— START Data shown —

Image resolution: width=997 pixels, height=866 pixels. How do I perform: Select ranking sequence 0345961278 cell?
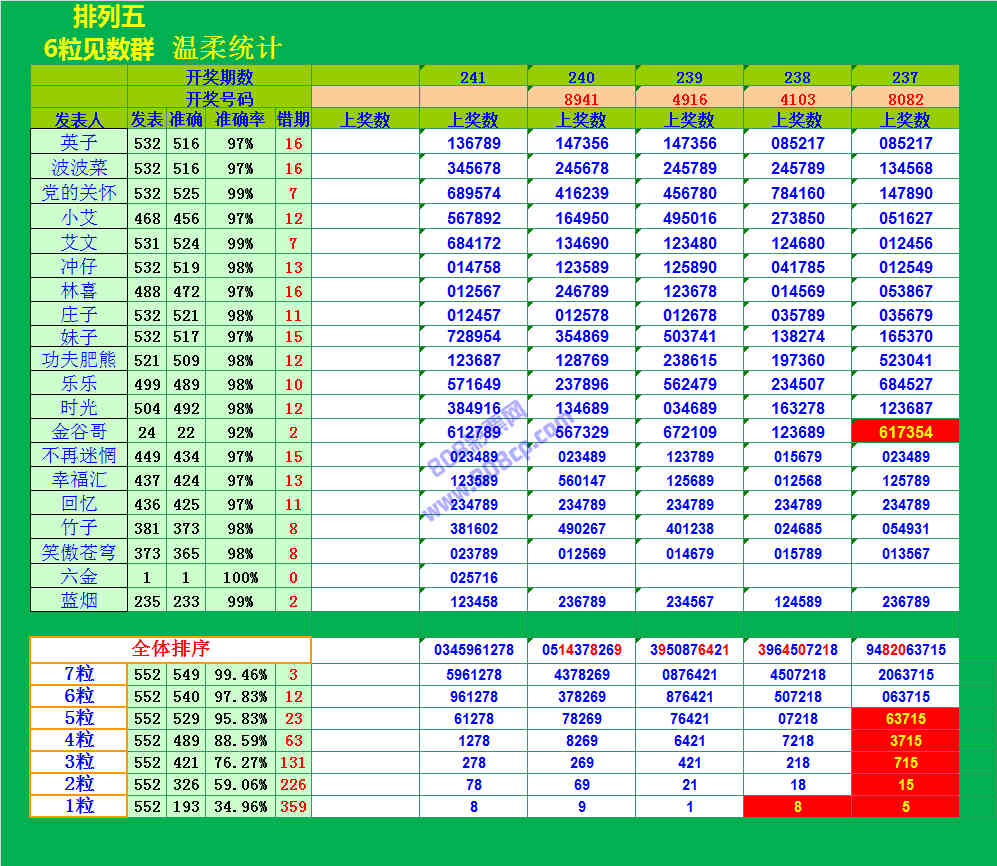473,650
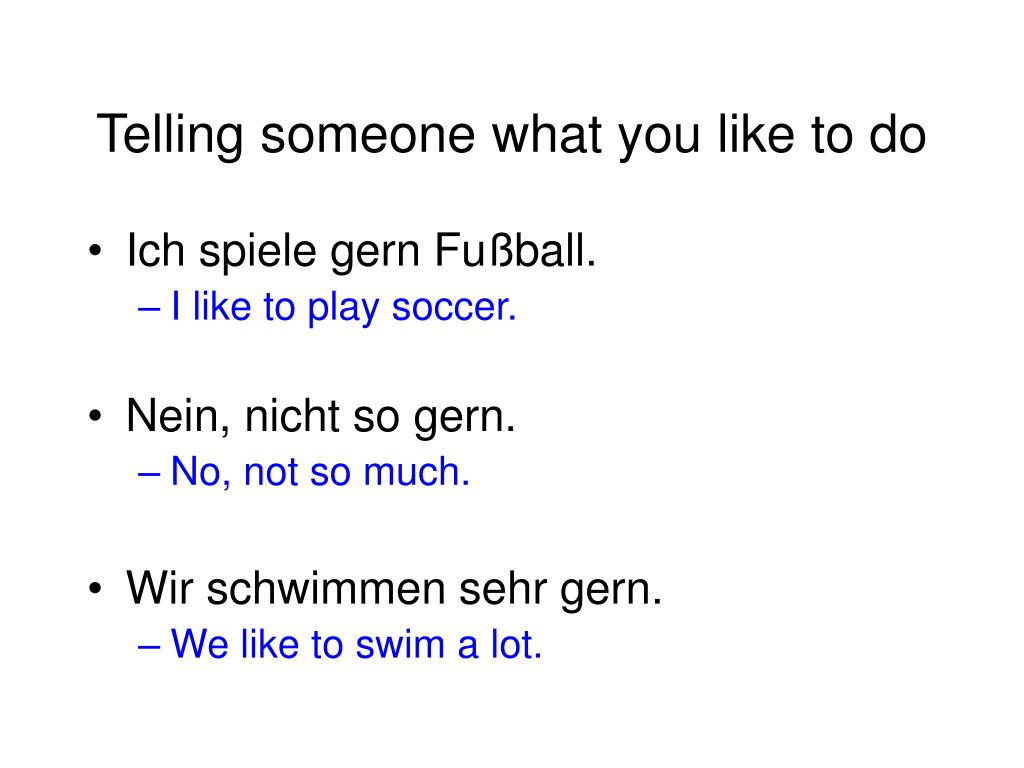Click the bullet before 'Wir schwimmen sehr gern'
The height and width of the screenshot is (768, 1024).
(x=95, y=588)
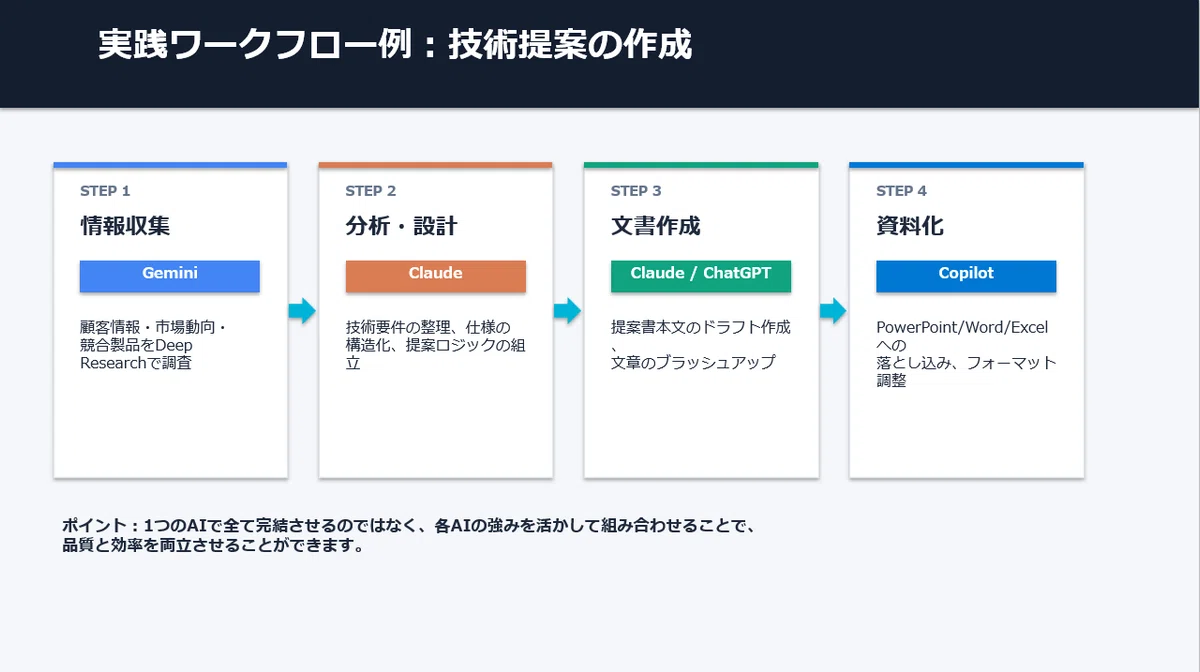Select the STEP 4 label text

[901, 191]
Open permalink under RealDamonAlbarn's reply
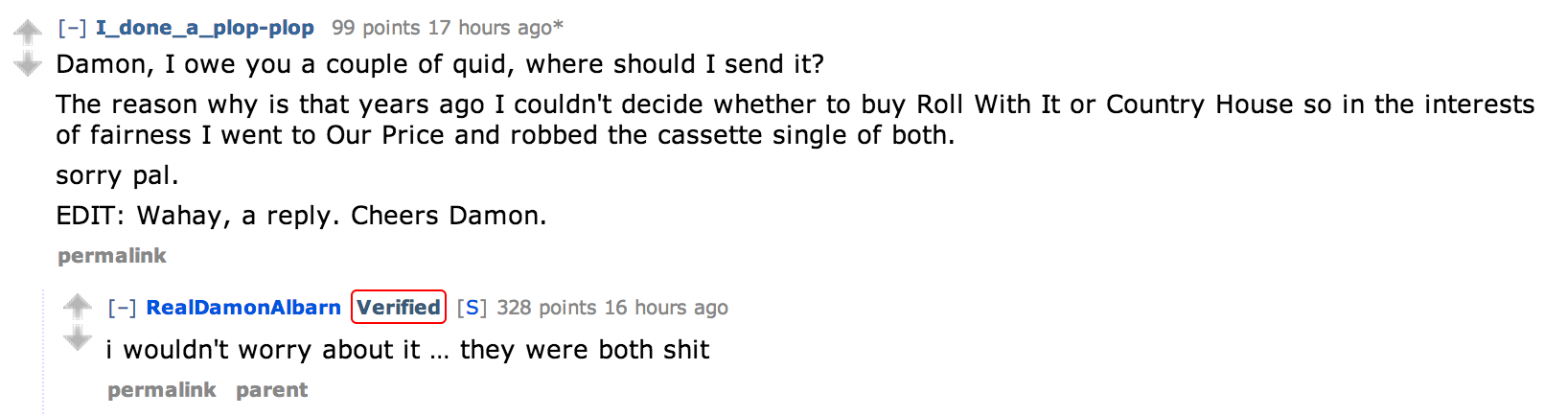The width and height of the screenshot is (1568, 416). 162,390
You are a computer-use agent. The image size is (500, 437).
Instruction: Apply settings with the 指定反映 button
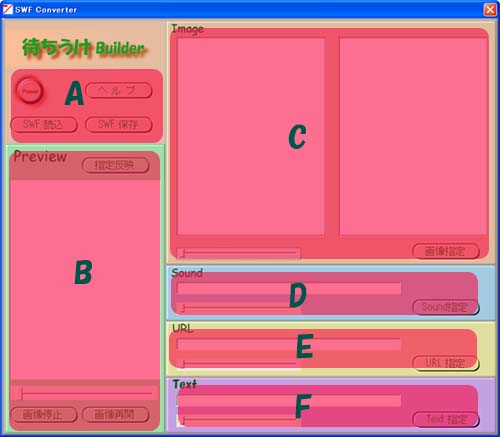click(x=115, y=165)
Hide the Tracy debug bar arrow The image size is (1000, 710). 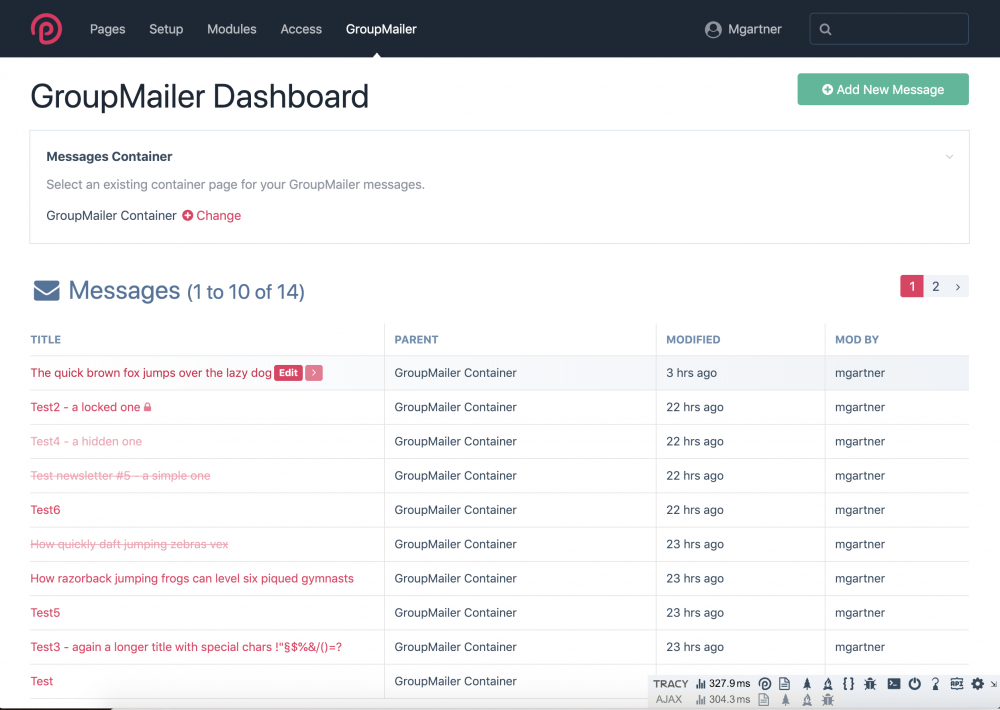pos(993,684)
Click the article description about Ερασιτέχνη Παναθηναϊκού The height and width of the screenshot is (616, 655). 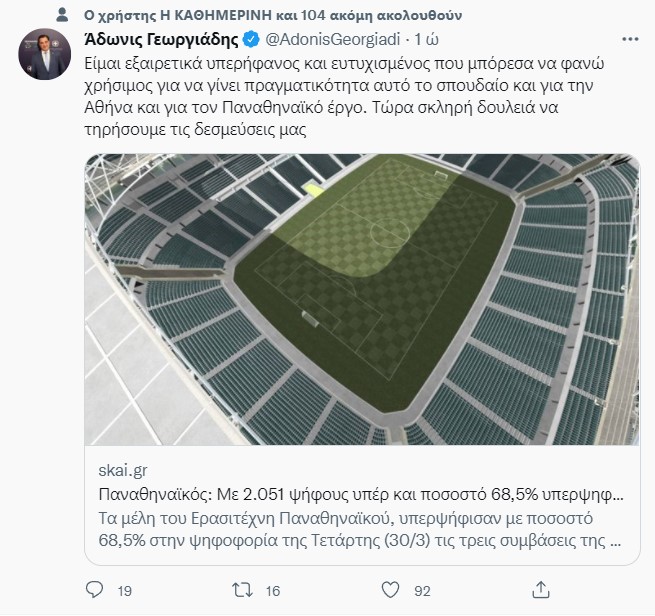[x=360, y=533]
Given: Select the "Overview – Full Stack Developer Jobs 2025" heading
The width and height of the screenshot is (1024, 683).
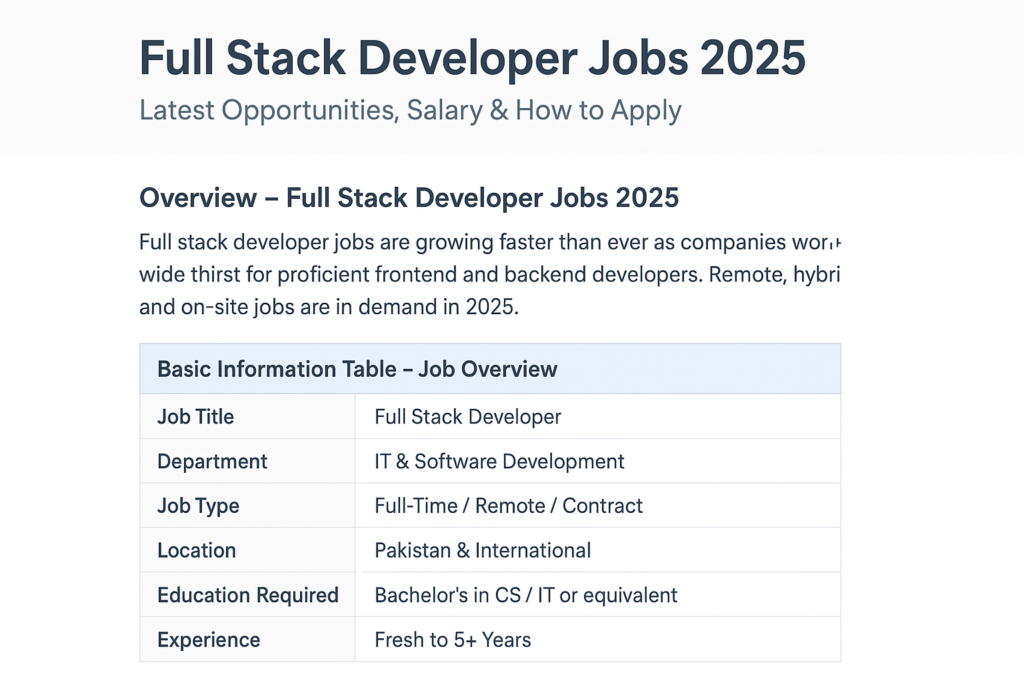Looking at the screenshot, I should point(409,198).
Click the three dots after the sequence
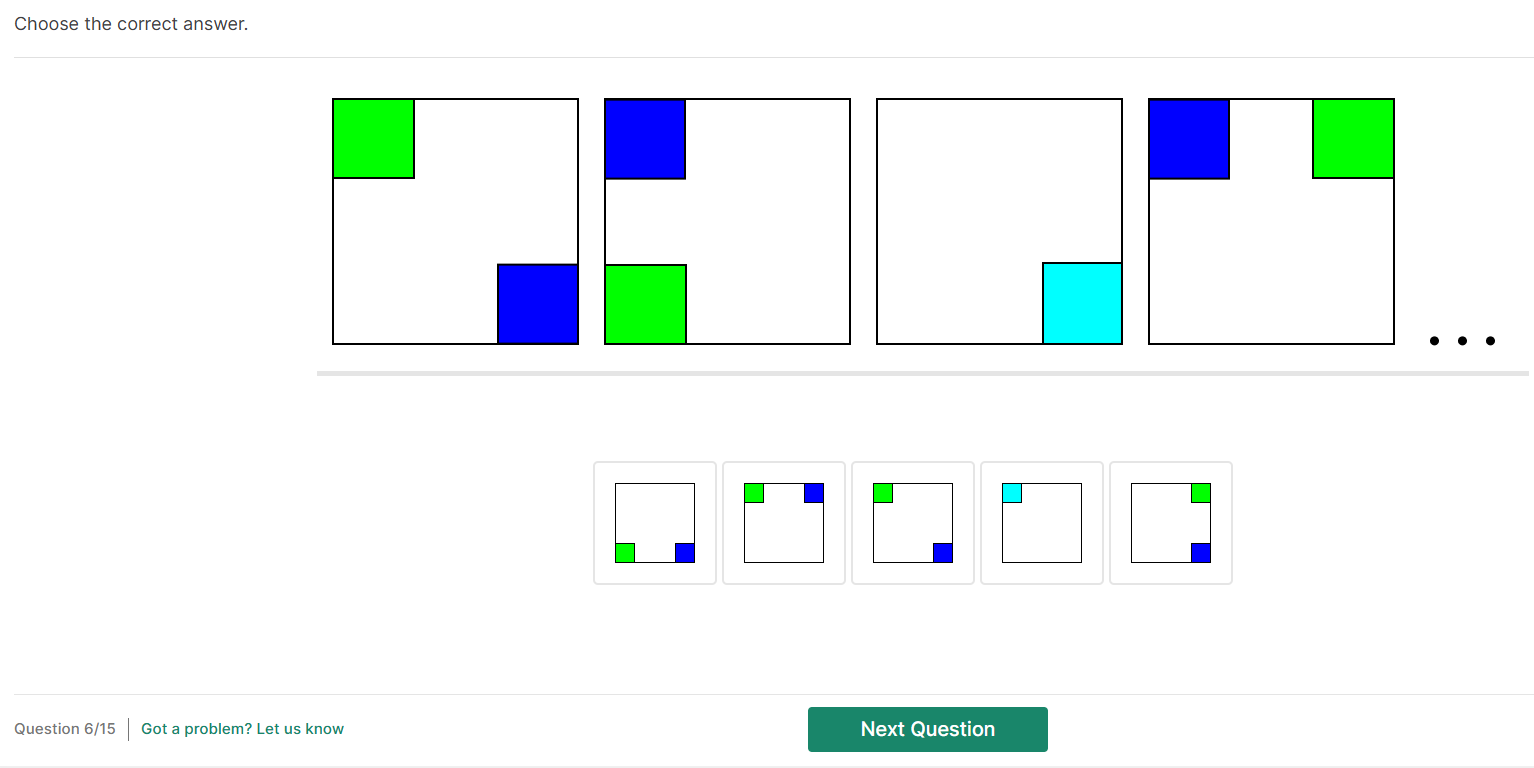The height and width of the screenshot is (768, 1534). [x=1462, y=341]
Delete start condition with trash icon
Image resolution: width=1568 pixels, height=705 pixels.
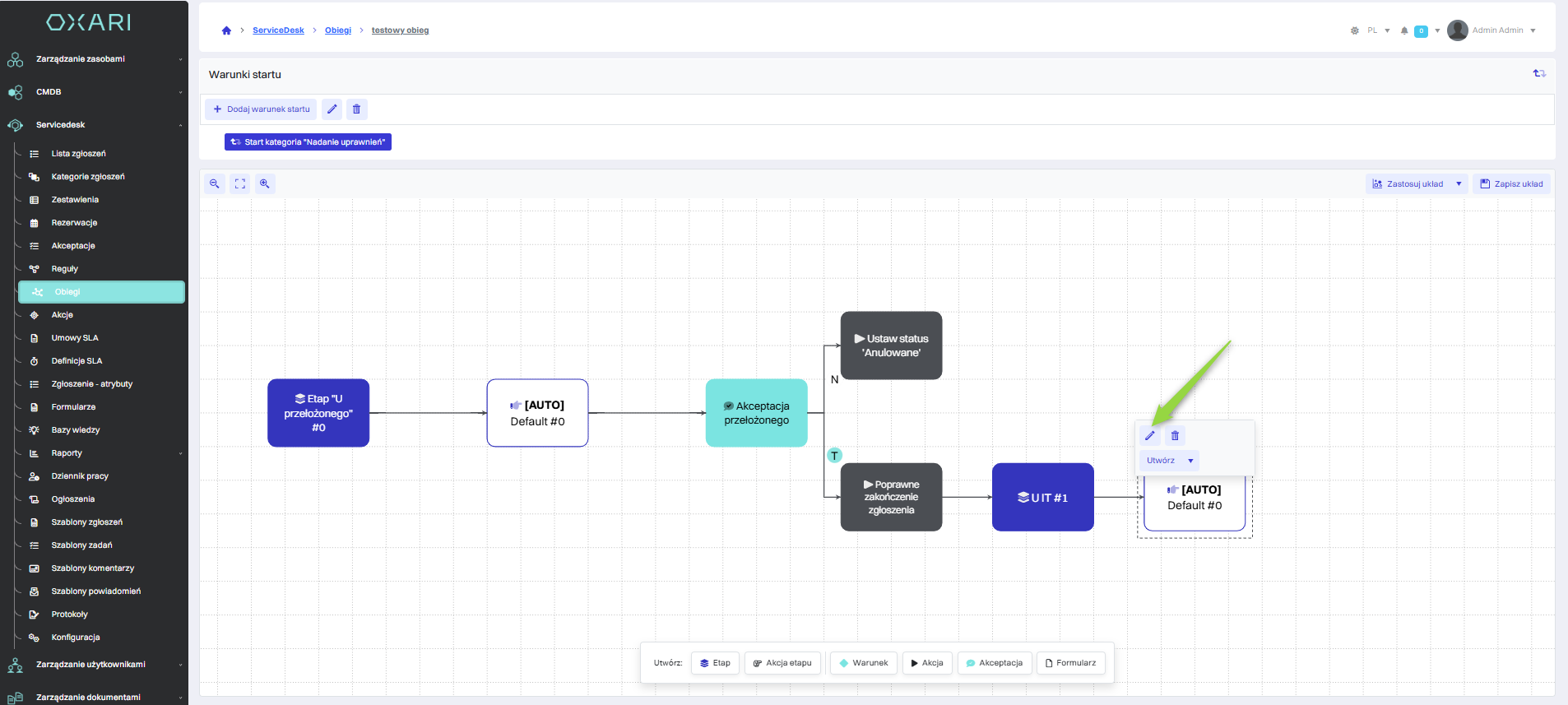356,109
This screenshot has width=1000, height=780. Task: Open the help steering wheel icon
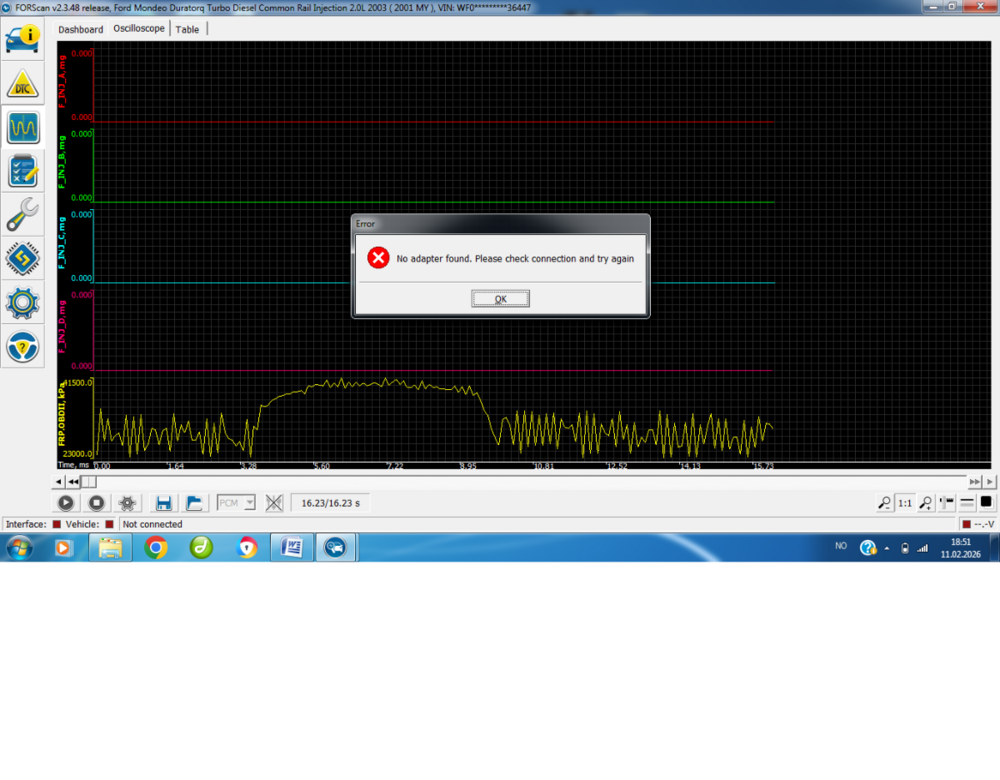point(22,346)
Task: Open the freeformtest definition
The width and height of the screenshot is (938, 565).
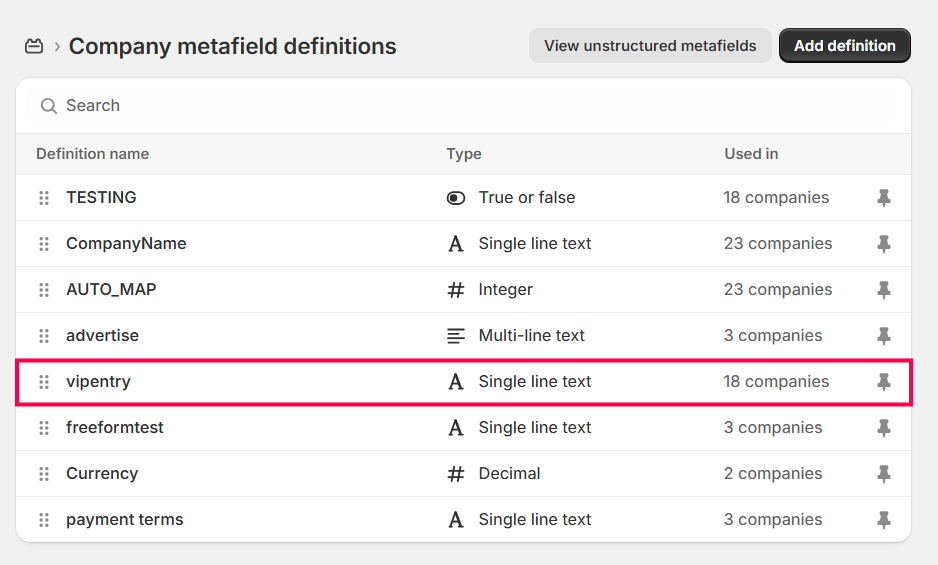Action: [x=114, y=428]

— END Data shown —

Your task: Convert the lines from the one containing "Given: Select the" through the last line, inclusive, into a Markdown table with the columns Row and Line, numbering each row and skipping blank lines. Leave the pictures out.

Task response:
| Row | Line |
|---|---|
| 1 | Given: Select the "Overview – Full Stack Developer Jobs 2025" heading |
| 2 | The width and height of the screenshot is (1024, 683). |
| 3 | Looking at the screenshot, I should point(409,198). |
| 4 | Click the three dots after the sequence |
| 5 | The height and width of the screenshot is (768, 1534). [x=1462, y=341] |
| 6 | Delete start condition with trash icon |
| 7 | Image resolution: width=1568 pixels, height=705 pixels. |
| 8 | 356,109 |
| 9 | This screenshot has width=1000, height=780. Task: Open the help steering wheel icon |
| 10 | point(22,346) |
| 11 | Task: Open the freeformtest definition |
| 12 | The width and height of the screenshot is (938, 565). |
| 13 | Action: [x=114, y=428] |